Pour une préparation mécanisée avec un malaxeur adapté, on peut prévoir un torchis à base de paillettes de lin (donc associé à une structure d’accroche dense), il est recommandé : 1 volume de sable fin de rivière, 3 volumes de terre, 1 volume d’eau, 1 à 1,5 vol. de paillettes de lin.
La préparation du torchis
Au hameau de la Conardière aux environs de Bernay, devant la chaumière de Mme Mesnil, M. Christian Sutter, président de l’Association « Maisons Paysannes de l’Eure », nous a parlé d’un test infaillible pour connaître la composition du terrain. Il suffit de verser une certaine quantité de terre dans un flacon en verre que l’on remplit d’eau. En laissant décanter après avoir agité le flacon on constate que le sable s’est déposé au fond, surmonté d’une couche de limon plus ou moins épaisse avec au-dessus une suspension d’argile. Suivant l’épaisseur de chaque constituant, on connaît le pourcentage. « Mais, nous a-t-il affirmé, la terre est bonne ici. On a directement pris de la terre du verger de cette maison pour en refaire le mur ouest. »

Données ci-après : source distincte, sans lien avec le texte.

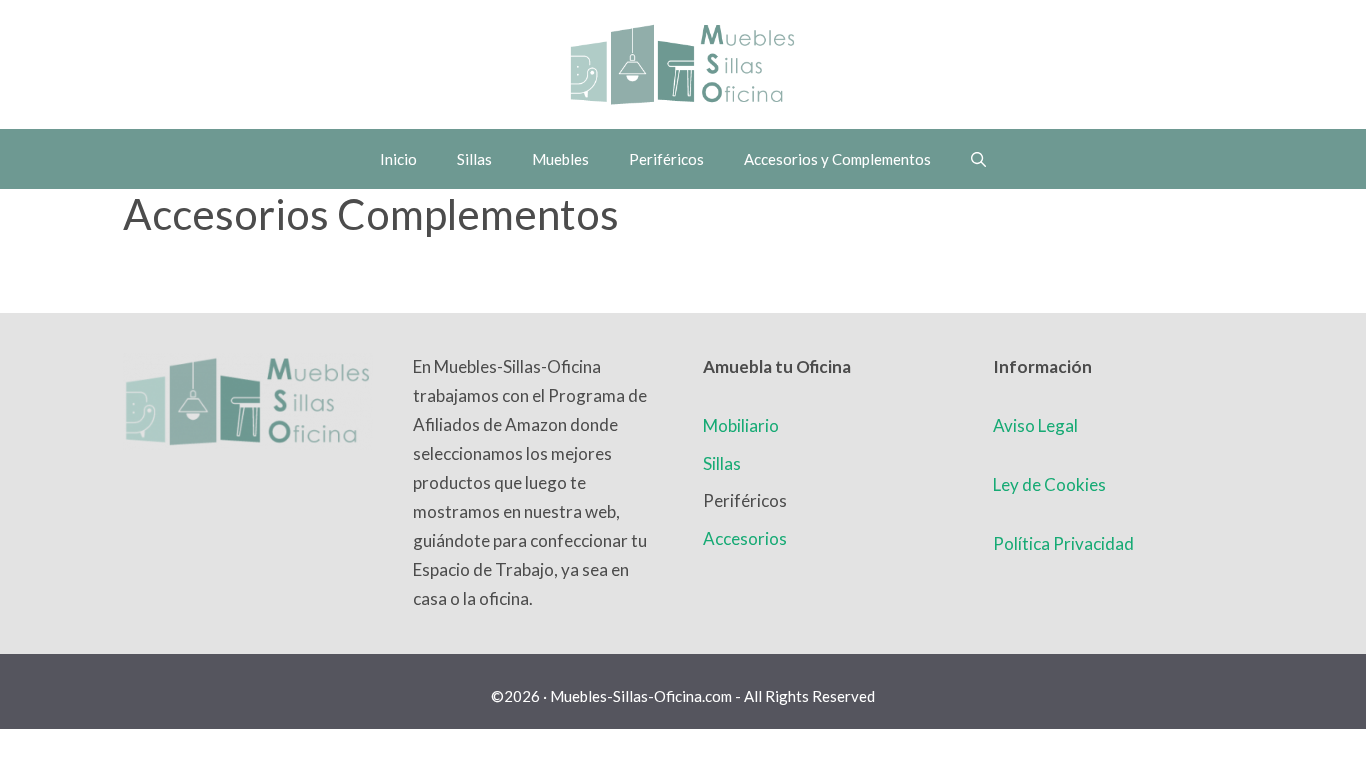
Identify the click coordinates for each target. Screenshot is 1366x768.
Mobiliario (741, 425)
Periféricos (666, 159)
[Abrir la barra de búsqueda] (978, 159)
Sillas (474, 159)
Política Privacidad (1063, 543)
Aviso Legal (1035, 425)
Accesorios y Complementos (837, 159)
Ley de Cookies (1049, 484)
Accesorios (745, 538)
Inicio (398, 159)
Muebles (560, 159)
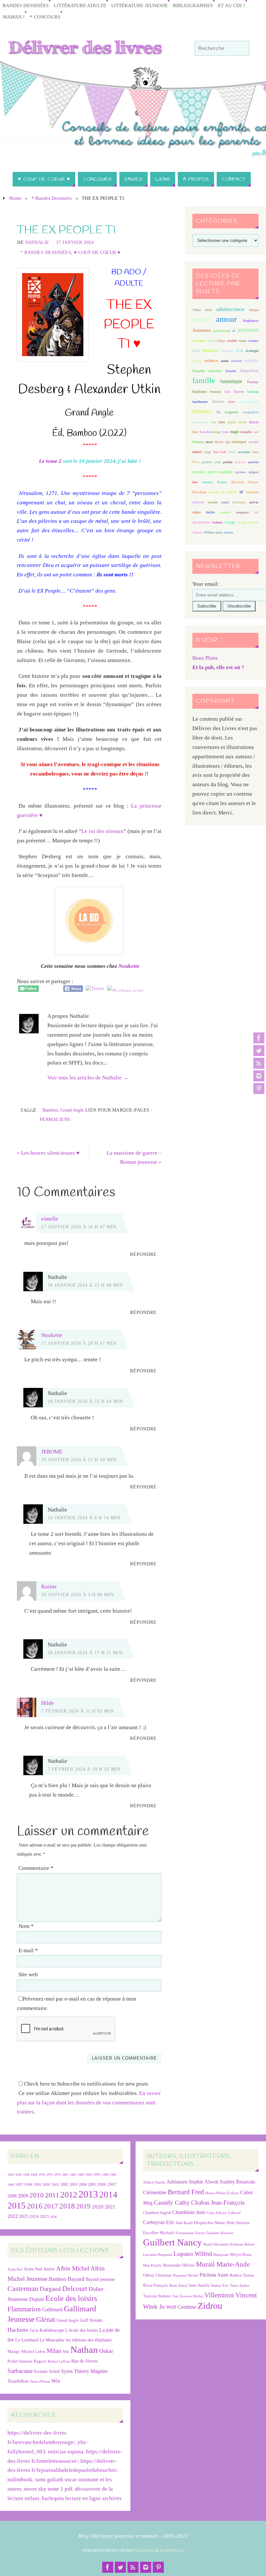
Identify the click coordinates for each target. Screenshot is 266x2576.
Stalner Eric (220, 2285)
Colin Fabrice (217, 2213)
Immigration (200, 422)
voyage (229, 522)
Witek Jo (154, 2306)
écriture (197, 361)
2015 (16, 2205)
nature (197, 452)
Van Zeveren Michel (188, 2296)
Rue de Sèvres (84, 2361)
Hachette (17, 2330)
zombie (228, 532)
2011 (52, 2195)
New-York (219, 452)
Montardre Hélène (179, 2265)
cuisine (253, 341)
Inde (213, 422)
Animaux (201, 330)
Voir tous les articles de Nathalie (87, 1078)
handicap (253, 391)
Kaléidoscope (52, 2330)
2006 (101, 2184)
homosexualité (249, 401)
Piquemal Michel (185, 2275)
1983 (73, 2174)
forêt (227, 391)
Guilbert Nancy (172, 2242)
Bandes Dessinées (26, 5)
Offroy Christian (157, 2275)
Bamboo (50, 1110)
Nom (26, 1926)
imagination (251, 412)
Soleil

Dans l’Eure, devant une chaumière en cours de réhabilitation, la confection du torchis (photo Alexandre Vernon © Patrimoine Normand).
Le torchis peut donc être préparé par soi-même quand il s’agit notamment de faibles quantités. La technique est assez simple mais physiquement relativement pénible. La première opération consiste à étaler le limon argileux sur le sol de façon à pouvoir le travailler. On en brise les éventuelles mottes à l’aide d’une fourche, puis on l’arrose abondamment et on le foule au pied pendant un bon moment. On incorpore ensuite à cette terre malaxée une bonne dose de paille, environ un volume de paille pour un volume de terre. On peut utiliser de la paille d’orge ou même de blé que l’on hache en morceaux plus courts, mais aussi de la fibre de lin, et même du foin, en employant toujours la bonne méthode du malaxage par piétinement, entrecoupée de quelques retournements à la fourche jusqu’à l’obtention d’une pâte homogène, gage de qualité.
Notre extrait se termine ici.